# REQUIRED ACTION
From the data below, give the number of lines holding the word "computer", with nothing else added.

# INPUT MATERIAL
*** Block opens ***

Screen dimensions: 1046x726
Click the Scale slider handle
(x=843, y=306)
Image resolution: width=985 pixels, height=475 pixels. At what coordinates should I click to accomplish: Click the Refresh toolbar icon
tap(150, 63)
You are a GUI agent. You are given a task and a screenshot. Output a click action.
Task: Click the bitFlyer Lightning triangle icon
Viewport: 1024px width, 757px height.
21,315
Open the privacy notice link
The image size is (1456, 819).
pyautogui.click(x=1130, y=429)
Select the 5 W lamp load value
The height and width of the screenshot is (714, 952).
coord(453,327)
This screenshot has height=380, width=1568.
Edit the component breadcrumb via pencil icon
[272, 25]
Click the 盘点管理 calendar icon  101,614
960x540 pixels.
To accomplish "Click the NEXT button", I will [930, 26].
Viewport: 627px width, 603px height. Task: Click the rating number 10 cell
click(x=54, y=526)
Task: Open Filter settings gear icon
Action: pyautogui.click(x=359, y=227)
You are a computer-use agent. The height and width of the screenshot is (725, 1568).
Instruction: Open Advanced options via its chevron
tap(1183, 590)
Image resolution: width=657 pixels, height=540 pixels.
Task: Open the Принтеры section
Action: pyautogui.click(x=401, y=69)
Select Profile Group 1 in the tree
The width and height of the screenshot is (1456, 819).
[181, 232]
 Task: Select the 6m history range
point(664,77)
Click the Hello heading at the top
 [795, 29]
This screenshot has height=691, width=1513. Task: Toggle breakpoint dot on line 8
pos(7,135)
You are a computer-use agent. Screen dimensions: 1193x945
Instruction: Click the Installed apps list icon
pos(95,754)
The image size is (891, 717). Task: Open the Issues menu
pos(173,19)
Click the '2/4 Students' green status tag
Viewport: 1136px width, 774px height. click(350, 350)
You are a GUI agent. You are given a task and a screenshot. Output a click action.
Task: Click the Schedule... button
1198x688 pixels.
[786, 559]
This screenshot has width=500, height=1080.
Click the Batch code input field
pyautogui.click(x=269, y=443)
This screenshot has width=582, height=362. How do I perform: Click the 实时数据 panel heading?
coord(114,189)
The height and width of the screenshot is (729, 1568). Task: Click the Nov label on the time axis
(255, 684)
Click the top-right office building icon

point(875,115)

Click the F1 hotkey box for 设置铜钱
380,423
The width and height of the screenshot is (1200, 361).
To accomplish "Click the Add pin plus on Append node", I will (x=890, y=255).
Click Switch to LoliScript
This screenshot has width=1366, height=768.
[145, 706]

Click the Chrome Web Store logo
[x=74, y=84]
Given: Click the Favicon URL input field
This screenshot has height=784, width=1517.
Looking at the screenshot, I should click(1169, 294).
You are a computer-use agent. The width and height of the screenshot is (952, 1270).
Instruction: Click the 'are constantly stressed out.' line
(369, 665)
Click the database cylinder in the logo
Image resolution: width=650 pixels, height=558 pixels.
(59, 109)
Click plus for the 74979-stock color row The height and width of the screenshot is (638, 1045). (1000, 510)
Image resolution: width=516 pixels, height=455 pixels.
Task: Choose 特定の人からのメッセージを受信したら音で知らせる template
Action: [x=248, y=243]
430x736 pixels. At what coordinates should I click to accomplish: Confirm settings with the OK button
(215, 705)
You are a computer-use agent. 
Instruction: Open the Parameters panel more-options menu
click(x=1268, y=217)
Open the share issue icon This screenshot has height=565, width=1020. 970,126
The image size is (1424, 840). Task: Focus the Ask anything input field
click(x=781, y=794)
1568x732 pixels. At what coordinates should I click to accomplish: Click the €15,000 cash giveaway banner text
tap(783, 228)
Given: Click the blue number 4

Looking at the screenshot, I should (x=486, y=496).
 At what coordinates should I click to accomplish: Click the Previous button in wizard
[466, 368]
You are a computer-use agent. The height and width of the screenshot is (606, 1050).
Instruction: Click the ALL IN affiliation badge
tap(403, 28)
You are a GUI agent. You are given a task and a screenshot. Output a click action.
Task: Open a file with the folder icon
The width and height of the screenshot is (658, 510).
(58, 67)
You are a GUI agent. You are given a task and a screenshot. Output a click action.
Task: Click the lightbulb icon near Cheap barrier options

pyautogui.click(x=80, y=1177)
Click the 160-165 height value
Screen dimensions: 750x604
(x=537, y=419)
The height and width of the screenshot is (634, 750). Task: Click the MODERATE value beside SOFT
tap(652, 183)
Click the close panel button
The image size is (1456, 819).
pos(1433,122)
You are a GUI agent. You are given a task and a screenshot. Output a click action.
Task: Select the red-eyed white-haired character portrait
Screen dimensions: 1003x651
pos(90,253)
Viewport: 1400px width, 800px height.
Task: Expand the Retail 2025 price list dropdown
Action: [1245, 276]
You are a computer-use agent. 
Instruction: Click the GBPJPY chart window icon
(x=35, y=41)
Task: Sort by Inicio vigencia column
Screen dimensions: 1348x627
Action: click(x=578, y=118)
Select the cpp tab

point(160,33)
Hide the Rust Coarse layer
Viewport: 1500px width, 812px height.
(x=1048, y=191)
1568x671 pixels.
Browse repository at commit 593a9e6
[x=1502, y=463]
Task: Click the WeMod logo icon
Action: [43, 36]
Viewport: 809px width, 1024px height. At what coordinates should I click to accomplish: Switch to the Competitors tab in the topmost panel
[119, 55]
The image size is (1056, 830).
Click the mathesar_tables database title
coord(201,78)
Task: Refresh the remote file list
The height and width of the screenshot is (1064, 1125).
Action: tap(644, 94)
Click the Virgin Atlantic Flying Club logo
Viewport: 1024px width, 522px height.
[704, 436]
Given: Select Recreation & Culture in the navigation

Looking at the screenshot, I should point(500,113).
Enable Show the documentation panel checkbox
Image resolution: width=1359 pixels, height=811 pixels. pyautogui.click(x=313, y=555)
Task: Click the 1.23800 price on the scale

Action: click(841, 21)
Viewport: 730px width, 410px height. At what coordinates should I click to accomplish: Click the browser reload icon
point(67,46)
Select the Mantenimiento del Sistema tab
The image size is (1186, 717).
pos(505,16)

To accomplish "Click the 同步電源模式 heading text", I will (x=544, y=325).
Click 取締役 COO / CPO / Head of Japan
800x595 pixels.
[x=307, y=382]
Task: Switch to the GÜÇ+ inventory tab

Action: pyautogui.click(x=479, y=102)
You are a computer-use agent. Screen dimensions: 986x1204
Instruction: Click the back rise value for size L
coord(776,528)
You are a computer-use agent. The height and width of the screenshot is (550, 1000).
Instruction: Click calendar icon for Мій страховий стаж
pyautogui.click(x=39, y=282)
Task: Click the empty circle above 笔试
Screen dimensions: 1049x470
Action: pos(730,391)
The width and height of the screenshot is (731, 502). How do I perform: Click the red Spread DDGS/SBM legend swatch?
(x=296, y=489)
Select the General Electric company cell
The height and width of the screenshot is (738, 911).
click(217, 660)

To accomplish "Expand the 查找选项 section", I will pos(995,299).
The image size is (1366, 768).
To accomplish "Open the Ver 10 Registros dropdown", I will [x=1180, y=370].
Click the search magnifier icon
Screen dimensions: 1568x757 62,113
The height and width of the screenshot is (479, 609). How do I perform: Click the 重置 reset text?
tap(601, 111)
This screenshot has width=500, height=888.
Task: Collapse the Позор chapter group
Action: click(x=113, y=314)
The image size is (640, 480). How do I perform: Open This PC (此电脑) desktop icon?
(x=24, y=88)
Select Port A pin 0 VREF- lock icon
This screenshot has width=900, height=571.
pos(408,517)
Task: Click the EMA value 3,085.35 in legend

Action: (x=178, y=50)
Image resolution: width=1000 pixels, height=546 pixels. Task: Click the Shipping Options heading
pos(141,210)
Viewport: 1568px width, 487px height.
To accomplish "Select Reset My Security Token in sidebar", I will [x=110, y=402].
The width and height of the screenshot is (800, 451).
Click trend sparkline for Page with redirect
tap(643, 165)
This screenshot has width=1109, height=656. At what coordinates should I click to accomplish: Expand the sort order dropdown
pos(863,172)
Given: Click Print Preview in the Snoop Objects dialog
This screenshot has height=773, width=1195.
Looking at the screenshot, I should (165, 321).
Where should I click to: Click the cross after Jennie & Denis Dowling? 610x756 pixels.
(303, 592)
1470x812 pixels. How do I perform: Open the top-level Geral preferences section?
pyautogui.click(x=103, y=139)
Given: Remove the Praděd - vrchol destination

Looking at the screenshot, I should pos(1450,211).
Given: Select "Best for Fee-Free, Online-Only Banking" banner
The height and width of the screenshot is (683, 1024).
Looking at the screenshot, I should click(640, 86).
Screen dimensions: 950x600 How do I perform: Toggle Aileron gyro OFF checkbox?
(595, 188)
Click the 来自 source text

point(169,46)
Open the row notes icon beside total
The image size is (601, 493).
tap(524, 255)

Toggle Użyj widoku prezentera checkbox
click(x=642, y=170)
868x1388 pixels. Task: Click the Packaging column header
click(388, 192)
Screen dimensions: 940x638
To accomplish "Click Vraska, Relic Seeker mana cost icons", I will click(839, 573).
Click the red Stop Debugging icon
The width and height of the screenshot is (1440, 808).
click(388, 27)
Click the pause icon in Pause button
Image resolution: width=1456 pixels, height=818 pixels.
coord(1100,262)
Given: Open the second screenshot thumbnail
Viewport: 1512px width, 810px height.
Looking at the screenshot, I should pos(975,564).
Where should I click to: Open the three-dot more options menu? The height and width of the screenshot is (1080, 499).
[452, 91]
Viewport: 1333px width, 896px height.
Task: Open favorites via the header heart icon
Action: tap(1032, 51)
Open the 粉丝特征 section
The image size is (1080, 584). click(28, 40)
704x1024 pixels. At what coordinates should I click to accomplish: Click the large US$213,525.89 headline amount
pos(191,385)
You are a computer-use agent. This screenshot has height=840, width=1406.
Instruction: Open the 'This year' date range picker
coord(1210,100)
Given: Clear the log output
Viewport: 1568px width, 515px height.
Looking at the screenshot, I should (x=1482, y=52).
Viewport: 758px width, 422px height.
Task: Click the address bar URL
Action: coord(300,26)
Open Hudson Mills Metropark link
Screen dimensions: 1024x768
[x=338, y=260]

*** Block closes ***

# EXPECTED ANSWER
9